(Pixel coordinate grounding data)
········
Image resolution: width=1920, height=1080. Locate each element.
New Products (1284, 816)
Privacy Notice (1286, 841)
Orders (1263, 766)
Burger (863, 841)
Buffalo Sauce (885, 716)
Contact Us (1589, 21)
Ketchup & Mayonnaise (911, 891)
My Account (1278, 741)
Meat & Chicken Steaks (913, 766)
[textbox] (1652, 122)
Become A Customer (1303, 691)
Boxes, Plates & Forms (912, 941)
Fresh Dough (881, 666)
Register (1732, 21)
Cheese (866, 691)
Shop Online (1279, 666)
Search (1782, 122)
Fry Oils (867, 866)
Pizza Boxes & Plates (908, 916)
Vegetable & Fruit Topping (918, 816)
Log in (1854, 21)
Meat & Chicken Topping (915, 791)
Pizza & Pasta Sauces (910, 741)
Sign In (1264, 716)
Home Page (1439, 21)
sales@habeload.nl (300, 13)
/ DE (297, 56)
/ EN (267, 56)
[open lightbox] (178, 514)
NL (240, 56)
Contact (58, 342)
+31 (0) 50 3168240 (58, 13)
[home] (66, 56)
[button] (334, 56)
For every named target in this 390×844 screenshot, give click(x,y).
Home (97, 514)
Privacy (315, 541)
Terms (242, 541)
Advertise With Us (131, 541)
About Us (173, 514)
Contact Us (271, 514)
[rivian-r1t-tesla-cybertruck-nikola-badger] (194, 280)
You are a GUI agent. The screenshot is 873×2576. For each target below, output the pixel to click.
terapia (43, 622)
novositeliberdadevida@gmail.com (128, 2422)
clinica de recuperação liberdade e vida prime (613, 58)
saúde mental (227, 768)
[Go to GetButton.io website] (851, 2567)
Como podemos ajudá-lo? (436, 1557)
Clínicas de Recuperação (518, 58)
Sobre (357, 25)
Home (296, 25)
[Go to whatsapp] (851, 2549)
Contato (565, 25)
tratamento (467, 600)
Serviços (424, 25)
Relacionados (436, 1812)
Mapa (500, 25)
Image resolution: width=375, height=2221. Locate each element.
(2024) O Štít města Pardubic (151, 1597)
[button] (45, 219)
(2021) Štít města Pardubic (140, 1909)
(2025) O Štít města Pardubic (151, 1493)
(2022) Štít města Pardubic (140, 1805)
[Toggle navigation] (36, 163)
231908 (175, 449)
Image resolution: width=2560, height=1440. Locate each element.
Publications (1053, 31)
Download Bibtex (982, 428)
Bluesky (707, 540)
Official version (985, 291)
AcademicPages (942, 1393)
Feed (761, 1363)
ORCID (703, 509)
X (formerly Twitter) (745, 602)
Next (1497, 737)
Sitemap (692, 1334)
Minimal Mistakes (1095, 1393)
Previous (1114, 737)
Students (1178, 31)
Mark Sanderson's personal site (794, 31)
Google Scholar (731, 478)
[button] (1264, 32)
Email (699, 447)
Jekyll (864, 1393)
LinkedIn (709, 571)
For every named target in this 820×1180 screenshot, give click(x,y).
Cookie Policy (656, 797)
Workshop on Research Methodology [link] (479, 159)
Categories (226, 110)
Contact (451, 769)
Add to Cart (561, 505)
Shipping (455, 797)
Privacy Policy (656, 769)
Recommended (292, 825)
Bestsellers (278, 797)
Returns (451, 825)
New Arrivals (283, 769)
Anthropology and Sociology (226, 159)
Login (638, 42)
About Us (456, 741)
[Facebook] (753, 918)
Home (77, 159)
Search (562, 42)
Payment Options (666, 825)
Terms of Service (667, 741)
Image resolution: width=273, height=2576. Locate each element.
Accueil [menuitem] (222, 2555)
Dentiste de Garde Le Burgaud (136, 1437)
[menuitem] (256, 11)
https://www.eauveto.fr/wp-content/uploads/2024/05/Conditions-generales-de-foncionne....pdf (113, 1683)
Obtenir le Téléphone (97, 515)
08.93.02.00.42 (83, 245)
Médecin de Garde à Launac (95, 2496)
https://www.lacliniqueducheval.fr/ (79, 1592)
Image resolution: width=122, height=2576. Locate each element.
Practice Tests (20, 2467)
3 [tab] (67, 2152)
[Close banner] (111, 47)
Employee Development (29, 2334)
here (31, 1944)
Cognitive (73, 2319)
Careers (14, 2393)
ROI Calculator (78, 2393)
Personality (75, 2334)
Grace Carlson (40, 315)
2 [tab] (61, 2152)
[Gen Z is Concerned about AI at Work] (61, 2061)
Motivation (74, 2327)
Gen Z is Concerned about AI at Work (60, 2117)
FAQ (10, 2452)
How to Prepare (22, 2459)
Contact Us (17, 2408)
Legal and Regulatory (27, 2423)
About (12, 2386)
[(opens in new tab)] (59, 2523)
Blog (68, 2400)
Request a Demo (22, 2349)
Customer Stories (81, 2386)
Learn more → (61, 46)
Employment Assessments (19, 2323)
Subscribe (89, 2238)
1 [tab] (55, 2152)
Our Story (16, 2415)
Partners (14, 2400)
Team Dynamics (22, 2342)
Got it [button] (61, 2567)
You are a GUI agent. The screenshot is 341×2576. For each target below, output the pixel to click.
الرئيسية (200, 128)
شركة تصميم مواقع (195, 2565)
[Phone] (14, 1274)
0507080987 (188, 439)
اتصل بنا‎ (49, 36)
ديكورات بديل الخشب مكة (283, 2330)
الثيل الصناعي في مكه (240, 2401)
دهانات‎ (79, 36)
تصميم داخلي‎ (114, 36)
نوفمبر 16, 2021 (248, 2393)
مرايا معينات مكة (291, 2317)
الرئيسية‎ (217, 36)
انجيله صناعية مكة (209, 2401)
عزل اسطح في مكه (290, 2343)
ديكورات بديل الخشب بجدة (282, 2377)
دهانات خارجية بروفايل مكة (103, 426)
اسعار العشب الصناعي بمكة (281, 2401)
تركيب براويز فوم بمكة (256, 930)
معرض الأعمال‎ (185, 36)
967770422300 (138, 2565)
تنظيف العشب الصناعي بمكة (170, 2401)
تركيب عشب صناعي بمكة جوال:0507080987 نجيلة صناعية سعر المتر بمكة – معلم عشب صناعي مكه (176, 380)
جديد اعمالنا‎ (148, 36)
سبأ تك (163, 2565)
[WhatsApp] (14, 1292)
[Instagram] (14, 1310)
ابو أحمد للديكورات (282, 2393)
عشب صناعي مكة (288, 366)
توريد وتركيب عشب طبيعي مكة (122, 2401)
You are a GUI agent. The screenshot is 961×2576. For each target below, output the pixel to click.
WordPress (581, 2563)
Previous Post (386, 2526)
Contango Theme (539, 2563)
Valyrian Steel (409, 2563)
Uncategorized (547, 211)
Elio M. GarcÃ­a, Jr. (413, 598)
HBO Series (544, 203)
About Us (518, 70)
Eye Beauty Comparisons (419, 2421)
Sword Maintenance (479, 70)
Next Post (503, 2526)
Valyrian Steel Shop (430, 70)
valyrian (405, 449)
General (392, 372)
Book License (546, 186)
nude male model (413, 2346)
········
To do:
Write out every entry above, word for word.

Exercise result:
Image resolution: width=1920, height=1080. Locate each element.
New Products (1284, 816)
Privacy Notice (1286, 841)
Orders (1263, 766)
Burger (863, 841)
Buffalo Sauce (885, 716)
Contact Us (1589, 21)
Ketchup & Mayonnaise (911, 891)
My Account (1278, 741)
Meat & Chicken Steaks (913, 766)
[textbox] (1652, 122)
Become A Customer (1303, 691)
Boxes, Plates & Forms (912, 941)
Fresh Dough (881, 666)
Register (1732, 21)
Cheese (866, 691)
Shop Online (1279, 666)
Search (1782, 122)
Fry Oils (867, 866)
Pizza Boxes & Plates (908, 916)
Vegetable & Fruit Topping (918, 816)
Log in (1854, 21)
Meat & Chicken Topping (915, 791)
Pizza & Pasta Sauces (910, 741)
Sign In (1264, 716)
Home Page (1439, 21)
sales@habeload.nl (300, 13)
/ DE (297, 56)
/ EN (267, 56)
[open lightbox] (178, 514)
NL (240, 56)
Contact (58, 342)
+31 (0) 50 3168240 (58, 13)
[home] (66, 56)
[button] (334, 56)
For every named target in this 390×844 screenshot, give click(x,y).
Home (97, 514)
Privacy (315, 541)
Terms (242, 541)
Advertise With Us (131, 541)
About Us (173, 514)
Contact Us (271, 514)
[rivian-r1t-tesla-cybertruck-nikola-badger] (194, 280)
You are a GUI agent. The screenshot is 873×2576. For each target below, output the pixel to click.
terapia (43, 622)
novositeliberdadevida@gmail.com (128, 2422)
clinica de recuperação liberdade e vida prime (613, 58)
saúde mental (227, 768)
[Go to GetButton.io website] (851, 2567)
Como podemos ajudá-lo? (436, 1557)
Clínicas de Recuperação (518, 58)
Sobre (357, 25)
Home (296, 25)
[Go to whatsapp] (851, 2549)
Contato (565, 25)
tratamento (467, 600)
Serviços (424, 25)
Relacionados (436, 1812)
Mapa (500, 25)
Image resolution: width=375, height=2221. Locate each element.
(2024) O Štít města Pardubic (151, 1597)
[button] (45, 219)
(2021) Štít města Pardubic (140, 1909)
(2025) O Štít města Pardubic (151, 1493)
(2022) Štít města Pardubic (140, 1805)
[Toggle navigation] (36, 163)
231908 (175, 449)
Image resolution: width=2560, height=1440. Locate each element.
Publications (1053, 31)
Download Bibtex (982, 428)
Bluesky (707, 540)
Official version (985, 291)
AcademicPages (942, 1393)
Feed (761, 1363)
ORCID (703, 509)
X (formerly Twitter) (745, 602)
Next (1497, 737)
Sitemap (692, 1334)
Minimal Mistakes (1095, 1393)
Previous (1114, 737)
Students (1178, 31)
Mark Sanderson's personal site (794, 31)
Google Scholar (731, 478)
[button] (1264, 32)
Email (699, 447)
Jekyll (864, 1393)
LinkedIn (709, 571)
For every named target in this 820×1180 screenshot, give click(x,y).
Cookie Policy (656, 797)
Workshop on Research Methodology [link] (479, 159)
Categories (226, 110)
Contact (451, 769)
Add to Cart (561, 505)
Shipping (455, 797)
Privacy Policy (656, 769)
Recommended (292, 825)
Bestsellers (278, 797)
Returns (451, 825)
New Arrivals (283, 769)
Anthropology and Sociology (226, 159)
Login (638, 42)
About Us (456, 741)
[Facebook] (753, 918)
Home (77, 159)
Search (562, 42)
Payment Options (666, 825)
Terms of Service (667, 741)
Image resolution: width=273, height=2576. Locate each element.
Accueil [menuitem] (222, 2555)
Dentiste de Garde Le Burgaud (136, 1437)
[menuitem] (256, 11)
https://www.eauveto.fr/wp-content/uploads/2024/05/Conditions-generales-de-foncionne....pdf (113, 1683)
Obtenir le Téléphone (97, 515)
08.93.02.00.42 (83, 245)
Médecin de Garde à Launac (95, 2496)
https://www.lacliniqueducheval.fr/ (79, 1592)
Image resolution: width=122, height=2576. Locate each element.
Practice Tests (20, 2467)
3 [tab] (67, 2152)
[Close banner] (111, 47)
Employee Development (29, 2334)
here (31, 1944)
Cognitive (73, 2319)
Careers (14, 2393)
ROI Calculator (78, 2393)
Personality (75, 2334)
Grace Carlson (40, 315)
2 [tab] (61, 2152)
[Gen Z is Concerned about AI at Work] (61, 2061)
Motivation (74, 2327)
Gen Z is Concerned about AI at Work (60, 2117)
FAQ (10, 2452)
How to Prepare (22, 2459)
Contact Us (17, 2408)
Legal and Regulatory (27, 2423)
About (12, 2386)
[(opens in new tab)] (59, 2523)
Blog (68, 2400)
Request a Demo (22, 2349)
Customer Stories (81, 2386)
Learn more → (61, 46)
Employment Assessments (19, 2323)
Subscribe (89, 2238)
1 [tab] (55, 2152)
Our Story (16, 2415)
Partners (14, 2400)
Team Dynamics (22, 2342)
Got it [button] (61, 2567)
You are a GUI agent. The screenshot is 341×2576. For each target below, output the pixel to click.
الرئيسية (200, 128)
شركة تصميم مواقع (195, 2565)
[Phone] (14, 1274)
0507080987 (188, 439)
اتصل بنا‎ (49, 36)
ديكورات بديل الخشب مكة (283, 2330)
الثيل الصناعي في مكه (240, 2401)
دهانات‎ (79, 36)
تصميم داخلي‎ (114, 36)
نوفمبر 16, 2021 (248, 2393)
مرايا معينات مكة (291, 2317)
الرئيسية‎ (217, 36)
انجيله صناعية مكة (209, 2401)
عزل اسطح في مكه (290, 2343)
ديكورات بديل الخشب بجدة (282, 2377)
دهانات خارجية بروفايل مكة (103, 426)
اسعار العشب الصناعي بمكة (281, 2401)
تركيب براويز فوم بمكة (256, 930)
معرض الأعمال‎ (185, 36)
967770422300 (138, 2565)
تنظيف العشب الصناعي بمكة (170, 2401)
تركيب عشب صناعي بمكة جوال:0507080987 نجيلة صناعية سعر المتر بمكة – معلم عشب صناعي مكه (176, 380)
جديد اعمالنا‎ (148, 36)
سبأ تك (163, 2565)
[WhatsApp] (14, 1292)
[Instagram] (14, 1310)
ابو أحمد للديكورات (282, 2393)
عشب صناعي مكة (288, 366)
توريد وتركيب عشب طبيعي مكة (122, 2401)
You are a GUI agent. The screenshot is 961×2576. For each target below, output the pixel to click.
WordPress (581, 2563)
Previous Post (386, 2526)
Contango Theme (539, 2563)
Valyrian Steel (409, 2563)
Uncategorized (547, 211)
Elio M. GarcÃ­a, Jr. (413, 598)
HBO Series (544, 203)
About Us (518, 70)
Eye Beauty Comparisons (419, 2421)
Sword Maintenance (479, 70)
Next Post (503, 2526)
Valyrian Steel Shop (430, 70)
valyrian (405, 449)
General (392, 372)
Book License (546, 186)
nude male model (413, 2346)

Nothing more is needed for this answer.